「どこどこ どこんこ」「てんつく てんつく」「かっから かんから」
これ、何のリズムだかわかりますか?
「さんとこ さんとこ」「かかっか かっか」
たろうが打ち鳴らす、太鼓の音。この音色が物語のもう一つの主役なんです。
こんなに色々な表現があるなんて、驚きですよね。
舞台は日照りが続く村。困り果てた村の衆は、太鼓名人たろうの家にやってきます。
「おまえの太鼓で 雷神様に雨のお願い してきておくれ」
「あいよ、がってん」
たろうは太鼓をかついで、雷神様を探しに出かけます。途中で出会うのは、つくしやカラス、河童まで!たろうは太鼓の音色を変えながら、見事に会話をするのです。更にどんどん先へ進み、天狗が出してくれた不思議な階段を「だだだ だんだだん」走り抜けるととうとう…!?

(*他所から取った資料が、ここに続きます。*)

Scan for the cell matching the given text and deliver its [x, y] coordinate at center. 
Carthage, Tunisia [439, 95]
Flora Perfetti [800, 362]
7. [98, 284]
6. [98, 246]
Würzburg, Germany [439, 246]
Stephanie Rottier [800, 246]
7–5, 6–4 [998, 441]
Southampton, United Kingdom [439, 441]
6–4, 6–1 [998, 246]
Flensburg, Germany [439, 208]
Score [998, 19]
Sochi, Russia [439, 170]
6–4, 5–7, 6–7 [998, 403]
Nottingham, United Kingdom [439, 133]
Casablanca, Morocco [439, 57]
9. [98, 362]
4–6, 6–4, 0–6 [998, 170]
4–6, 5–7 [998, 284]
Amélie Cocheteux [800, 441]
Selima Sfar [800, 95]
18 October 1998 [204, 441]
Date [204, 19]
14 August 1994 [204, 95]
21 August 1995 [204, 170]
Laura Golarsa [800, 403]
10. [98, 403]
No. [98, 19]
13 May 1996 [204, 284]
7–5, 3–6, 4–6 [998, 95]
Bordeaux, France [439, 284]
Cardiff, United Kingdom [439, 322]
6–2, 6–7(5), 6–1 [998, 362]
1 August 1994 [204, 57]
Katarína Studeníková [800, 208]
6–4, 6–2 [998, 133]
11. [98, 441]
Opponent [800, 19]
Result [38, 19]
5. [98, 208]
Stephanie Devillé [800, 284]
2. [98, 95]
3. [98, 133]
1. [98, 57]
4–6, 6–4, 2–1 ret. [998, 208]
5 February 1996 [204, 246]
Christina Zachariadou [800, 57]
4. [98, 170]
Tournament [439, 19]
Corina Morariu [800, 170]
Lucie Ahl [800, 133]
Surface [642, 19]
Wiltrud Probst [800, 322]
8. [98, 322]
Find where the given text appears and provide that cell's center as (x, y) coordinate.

後半の雷神様との太鼓の鳴らしあいの迫力には息をのむほど。そして、龍の登場で画面は更にダイナミックに。太鼓の音も激しく盛り上がっていきます。最初はのんびり大人しく見えていたのに、最後の場面のたろうのかっこ良さと言ったら!!
作者の庄司三智子さんは絵本作家の他に、和太鼓講師という顔も持っているのだとか。絵本に使われているフレーズの、その殆どが和太鼓の「口伝」を元にしているそう。どおりで声に出せば出すほど、段々体の芯からリズムに乗ってくるのを感じるはずです。
「ででんこ でんでん すててこ でんでん」
日本文化の表現の豊かさを全身で楽しめる絵本、これはもう体験してみるしかないですよね。